Tras la espeluznante masacre de Newtown, Connecticut, EEUU está de luto, llorando y rezando. Los funerales de las 26 víctimas, 20 de ellas niños, se celebran mientras la gente sigue hablando del destino, de la tragedia o del demonio. Obama, por su parte, continúa enfatizando su particular «¡nunca más!», unas palabras doloridas que quizá reconforten pero que probablemente no cambiarán la realidad. Es cierto que el horror y la locura homicida no tienen fronteras, y que EEUU no es el único país con este tipo de tiroteos en masa. Pero independientemente del estado individual de quien lo perpetra, no es menos cierto que EEUU tiene una patología como país y esta última masacre no es sino un síntoma de un cáncer muy extendido, que requiere de un largo y arduo proceso de terapia colectiva, del cultivo de una nueva cultura de paz y también desechar y reemplazar las aspiraciones de imperio y hegemonía global.

La manía por las armas, el sacrosanto derecho a tenerlas y a portarlas, a moverse con ellas en el espacio público como si se tratara de John Wayne en persona forman parte de una identidad fatalmente contraproducente. Forjada desde los tiempos coloniales, blindada por poderosos lobbies que tienen en nómina a republicanos y multitud de demócratas, y con un apoyo popular muy significativo, ni siquiera los cambios regulatorios tienen una fácil materialización. Cuando las armas de guerra forman parte de la historia y la cultura de un país, el remedio a los horrores no puede limitarse a controlar que los individuos con enfermedades mentales no puedan adquirir armas automáticas.

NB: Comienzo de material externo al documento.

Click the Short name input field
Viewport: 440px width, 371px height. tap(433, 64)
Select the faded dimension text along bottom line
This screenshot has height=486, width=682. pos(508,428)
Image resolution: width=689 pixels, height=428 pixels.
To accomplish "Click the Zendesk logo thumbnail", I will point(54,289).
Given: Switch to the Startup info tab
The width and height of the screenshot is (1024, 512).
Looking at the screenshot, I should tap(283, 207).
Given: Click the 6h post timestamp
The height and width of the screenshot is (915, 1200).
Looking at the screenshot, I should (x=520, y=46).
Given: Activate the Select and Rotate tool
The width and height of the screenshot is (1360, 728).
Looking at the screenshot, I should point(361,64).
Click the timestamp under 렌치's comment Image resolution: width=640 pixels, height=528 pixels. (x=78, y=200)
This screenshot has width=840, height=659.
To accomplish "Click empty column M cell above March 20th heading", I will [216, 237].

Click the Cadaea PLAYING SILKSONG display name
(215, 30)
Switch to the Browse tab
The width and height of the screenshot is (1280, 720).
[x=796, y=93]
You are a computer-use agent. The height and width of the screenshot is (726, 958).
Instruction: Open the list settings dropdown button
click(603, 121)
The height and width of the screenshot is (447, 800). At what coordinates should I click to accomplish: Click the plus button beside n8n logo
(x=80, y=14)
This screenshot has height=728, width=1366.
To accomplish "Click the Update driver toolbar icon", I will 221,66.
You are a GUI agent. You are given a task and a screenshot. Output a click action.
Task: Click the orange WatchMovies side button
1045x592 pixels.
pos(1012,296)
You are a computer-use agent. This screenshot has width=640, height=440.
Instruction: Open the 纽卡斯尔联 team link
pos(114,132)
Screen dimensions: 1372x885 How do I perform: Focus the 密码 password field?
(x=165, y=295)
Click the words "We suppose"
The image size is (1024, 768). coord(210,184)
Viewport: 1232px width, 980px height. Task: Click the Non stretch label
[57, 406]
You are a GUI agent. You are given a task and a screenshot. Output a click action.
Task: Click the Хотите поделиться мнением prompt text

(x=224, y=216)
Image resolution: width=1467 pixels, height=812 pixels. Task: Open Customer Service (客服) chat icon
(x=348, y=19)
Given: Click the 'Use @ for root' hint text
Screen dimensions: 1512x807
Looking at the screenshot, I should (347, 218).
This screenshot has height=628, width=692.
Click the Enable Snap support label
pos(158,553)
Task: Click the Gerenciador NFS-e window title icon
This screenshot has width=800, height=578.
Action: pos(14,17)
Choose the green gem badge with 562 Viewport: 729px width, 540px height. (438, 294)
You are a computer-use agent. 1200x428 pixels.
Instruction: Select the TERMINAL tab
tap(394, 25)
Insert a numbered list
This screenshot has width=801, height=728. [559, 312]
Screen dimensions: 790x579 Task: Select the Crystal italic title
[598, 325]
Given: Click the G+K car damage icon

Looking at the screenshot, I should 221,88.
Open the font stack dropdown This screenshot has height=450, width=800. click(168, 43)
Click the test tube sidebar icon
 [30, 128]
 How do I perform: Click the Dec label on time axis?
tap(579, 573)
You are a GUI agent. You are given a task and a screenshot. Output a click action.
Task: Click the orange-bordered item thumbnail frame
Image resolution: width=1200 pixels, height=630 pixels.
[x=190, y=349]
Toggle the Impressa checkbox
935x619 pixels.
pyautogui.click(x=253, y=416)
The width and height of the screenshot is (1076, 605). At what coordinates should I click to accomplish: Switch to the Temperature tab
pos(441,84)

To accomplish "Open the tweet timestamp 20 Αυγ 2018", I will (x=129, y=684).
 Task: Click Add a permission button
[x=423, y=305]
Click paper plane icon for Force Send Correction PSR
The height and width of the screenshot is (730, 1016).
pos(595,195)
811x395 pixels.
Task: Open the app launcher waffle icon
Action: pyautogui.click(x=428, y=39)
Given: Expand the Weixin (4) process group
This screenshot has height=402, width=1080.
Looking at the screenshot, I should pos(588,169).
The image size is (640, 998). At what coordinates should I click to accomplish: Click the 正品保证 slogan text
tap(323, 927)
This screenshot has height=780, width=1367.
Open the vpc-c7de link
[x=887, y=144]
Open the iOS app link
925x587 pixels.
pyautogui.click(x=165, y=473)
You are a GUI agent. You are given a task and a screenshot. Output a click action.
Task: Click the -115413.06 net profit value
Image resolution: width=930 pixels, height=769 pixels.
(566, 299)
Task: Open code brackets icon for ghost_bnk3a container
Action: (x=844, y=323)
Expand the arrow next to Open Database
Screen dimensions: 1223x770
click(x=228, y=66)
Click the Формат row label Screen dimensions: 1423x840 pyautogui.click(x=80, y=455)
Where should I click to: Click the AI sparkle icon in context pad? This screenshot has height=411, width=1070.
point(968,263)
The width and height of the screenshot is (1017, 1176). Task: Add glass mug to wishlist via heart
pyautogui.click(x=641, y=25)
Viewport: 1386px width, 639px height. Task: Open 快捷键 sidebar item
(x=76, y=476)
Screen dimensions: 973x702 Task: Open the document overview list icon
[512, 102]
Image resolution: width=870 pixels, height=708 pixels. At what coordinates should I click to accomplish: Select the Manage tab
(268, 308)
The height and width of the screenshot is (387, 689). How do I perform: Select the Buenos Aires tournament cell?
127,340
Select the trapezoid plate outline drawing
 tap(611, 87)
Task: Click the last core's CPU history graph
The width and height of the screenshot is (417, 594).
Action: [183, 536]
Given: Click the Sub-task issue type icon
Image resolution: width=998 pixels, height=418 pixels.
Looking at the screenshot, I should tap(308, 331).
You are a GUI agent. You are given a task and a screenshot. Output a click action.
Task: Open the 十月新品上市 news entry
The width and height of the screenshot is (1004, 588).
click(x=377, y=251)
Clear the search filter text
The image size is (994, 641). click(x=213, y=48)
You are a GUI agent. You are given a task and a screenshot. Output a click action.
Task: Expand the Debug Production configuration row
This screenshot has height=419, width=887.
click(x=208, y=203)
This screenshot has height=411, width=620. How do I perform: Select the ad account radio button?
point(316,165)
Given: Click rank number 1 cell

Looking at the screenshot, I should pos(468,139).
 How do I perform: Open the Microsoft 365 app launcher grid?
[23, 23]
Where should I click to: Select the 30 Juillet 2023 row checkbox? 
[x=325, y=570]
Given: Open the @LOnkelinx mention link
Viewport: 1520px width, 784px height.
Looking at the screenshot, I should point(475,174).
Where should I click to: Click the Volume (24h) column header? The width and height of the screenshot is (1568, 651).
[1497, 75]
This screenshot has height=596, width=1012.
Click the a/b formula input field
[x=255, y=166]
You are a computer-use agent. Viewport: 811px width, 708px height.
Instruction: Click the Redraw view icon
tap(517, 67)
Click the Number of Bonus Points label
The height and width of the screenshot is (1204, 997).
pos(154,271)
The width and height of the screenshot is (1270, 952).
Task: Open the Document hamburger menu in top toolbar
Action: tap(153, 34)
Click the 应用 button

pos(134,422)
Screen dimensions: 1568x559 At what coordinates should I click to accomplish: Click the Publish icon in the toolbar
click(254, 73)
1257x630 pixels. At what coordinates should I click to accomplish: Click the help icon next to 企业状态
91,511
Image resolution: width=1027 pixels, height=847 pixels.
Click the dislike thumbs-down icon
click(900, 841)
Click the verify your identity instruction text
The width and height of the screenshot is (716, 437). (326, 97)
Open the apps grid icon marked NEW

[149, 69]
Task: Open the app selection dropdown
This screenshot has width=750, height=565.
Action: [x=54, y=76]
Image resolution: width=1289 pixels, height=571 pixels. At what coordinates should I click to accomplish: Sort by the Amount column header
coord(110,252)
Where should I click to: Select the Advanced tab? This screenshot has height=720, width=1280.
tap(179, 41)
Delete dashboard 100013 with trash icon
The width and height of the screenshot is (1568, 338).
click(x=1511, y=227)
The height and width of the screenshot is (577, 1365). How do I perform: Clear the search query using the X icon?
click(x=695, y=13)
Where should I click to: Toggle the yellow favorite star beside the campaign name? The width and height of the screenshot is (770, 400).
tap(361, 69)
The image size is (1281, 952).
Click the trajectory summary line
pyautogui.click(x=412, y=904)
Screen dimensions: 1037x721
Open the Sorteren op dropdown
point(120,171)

Obama ha planteado el debate del «control de armas». Más allá de la conmoción del momento, no parece que tenga mucho recorrido. Además de expresar sus condolencias y secarse las lágrimas en rueda de prensa, un presidente valiente debería proponer cambios y legislaciones radicales y exhaustivas que se centren no en los síntomas, sino en la enfermedad misma.